I would like to generalize the corr function to n arguments. This mean that for every nI would have to write down all the conditions corresponding to all the possible n-tuples. Currently the best thing I can think of for doing that is to make a python script to write the code string using loops, but there must be a way to do this properly. Do you have an idea about how I could generalize the fastidious condition writing, maybe I could try to use expand.grid but how do the matching then ?

推荐答案

我觉得你最好使用 rollapply(...)动物园包这一点。既然你似乎可以用 quantmod 反正(其中负荷 XTS 动物园),在这里是不使用所有这些嵌套如果(...)语句的解决方案。

I think you're better off using rollapply(...) in the zoo package for this.

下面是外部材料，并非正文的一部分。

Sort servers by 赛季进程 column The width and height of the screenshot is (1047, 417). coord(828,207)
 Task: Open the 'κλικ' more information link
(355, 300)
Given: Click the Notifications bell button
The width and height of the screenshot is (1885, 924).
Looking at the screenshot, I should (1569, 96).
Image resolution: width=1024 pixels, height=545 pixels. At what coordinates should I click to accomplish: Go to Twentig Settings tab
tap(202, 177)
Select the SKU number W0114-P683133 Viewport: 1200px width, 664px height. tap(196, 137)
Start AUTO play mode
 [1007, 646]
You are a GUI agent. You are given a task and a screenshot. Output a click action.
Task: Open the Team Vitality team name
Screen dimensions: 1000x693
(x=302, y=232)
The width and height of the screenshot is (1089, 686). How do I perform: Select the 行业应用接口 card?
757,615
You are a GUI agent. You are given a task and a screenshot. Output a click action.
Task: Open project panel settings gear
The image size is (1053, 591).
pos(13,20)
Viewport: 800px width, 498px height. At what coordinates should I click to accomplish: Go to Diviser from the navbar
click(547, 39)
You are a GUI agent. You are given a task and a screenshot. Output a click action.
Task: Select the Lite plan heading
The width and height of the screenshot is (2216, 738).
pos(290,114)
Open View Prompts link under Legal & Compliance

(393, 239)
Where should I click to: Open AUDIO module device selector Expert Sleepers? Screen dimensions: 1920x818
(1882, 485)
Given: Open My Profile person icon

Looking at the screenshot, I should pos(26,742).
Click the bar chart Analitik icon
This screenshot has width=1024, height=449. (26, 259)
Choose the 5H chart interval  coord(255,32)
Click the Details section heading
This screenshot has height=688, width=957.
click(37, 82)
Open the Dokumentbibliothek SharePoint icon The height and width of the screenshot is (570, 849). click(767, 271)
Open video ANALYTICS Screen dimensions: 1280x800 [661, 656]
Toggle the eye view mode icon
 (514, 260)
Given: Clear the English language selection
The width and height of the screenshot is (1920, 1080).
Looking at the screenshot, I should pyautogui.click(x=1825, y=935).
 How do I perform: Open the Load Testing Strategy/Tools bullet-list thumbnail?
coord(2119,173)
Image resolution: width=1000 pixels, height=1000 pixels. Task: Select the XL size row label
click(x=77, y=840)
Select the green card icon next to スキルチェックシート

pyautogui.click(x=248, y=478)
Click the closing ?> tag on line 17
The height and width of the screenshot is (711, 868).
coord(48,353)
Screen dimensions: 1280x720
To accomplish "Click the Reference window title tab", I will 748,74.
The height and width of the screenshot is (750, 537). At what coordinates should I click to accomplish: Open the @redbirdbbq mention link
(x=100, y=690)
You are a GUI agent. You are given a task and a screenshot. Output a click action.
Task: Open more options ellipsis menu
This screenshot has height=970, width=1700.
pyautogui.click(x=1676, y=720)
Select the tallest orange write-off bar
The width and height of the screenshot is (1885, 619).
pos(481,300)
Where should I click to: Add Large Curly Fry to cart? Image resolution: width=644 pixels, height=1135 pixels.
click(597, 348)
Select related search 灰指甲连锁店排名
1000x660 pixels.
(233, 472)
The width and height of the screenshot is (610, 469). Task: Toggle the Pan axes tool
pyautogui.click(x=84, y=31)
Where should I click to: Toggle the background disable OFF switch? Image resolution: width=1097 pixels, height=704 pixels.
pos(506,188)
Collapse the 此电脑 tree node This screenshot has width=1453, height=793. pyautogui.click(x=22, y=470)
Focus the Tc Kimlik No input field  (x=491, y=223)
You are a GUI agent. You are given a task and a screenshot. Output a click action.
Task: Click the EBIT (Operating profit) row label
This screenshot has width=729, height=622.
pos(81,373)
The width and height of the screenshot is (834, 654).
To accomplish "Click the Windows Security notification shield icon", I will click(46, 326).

Since you seem to be using quantmod anyway (which loads xts and zoo), here is a solution that does not use all those nested if(...) statements.

library(quantmod)
AAPL    <- getSymbols("AAPL",auto.assign=FALSE)
AAPL    <- AAPL["2007-08::2009-03"]    # AAPL during the crash...
Returns <- dailyReturn(AAPL)

get.patterns <- function(ret,n) {
  f <- function(x) {  # identifies which row of `patterns` matches sign(x)
    which(apply(patterns,1,function(row)all(row==sign(x))))
  }
  returns  <- na.omit(ret)
  patterns <- expand.grid(rep(list(c(-1,1)),n))
  labels   <- apply(patterns,1,function(row) paste0("(",paste(row,collapse=","),")"))
  result   <- rollapply(returns,width=n,f,align="left")
  data.frame(100*table(labels[result])/(length(returns)-(n-1)))
}
get.patterns(Returns,n=2)
#      Var1     Freq
# 1 (-1,-1) 22.67303
# 2  (-1,1) 26.49165
# 3  (1,-1) 26.73031
# 4   (1,1) 23.15036

get.patterns(Returns,n=3)
#         Var1      Freq
# 1 (-1,-1,-1)  9.090909
# 2  (-1,-1,1) 13.397129
# 3  (-1,1,-1) 14.593301
# 4   (-1,1,1) 11.722488
# 5  (1,-1,-1) 13.636364
# 6   (1,-1,1) 13.157895
# 7   (1,1,-1) 12.200957
# 8    (1,1,1) 10.765550

基本的想法是创建一个模式矩阵 2的n次方行n列,每行重的可能的模式presents酮(E,G,(1,1),(-1,1),等等)。然后通过正明智使用 rollapply(...)来此功能的日收益,并确定其中的模式行比赛号(X)完全吻合。然后用行号的该向量的一个索引标签,其中包含一个字符重的模式presentation,然后用表(。 ..)像你一样。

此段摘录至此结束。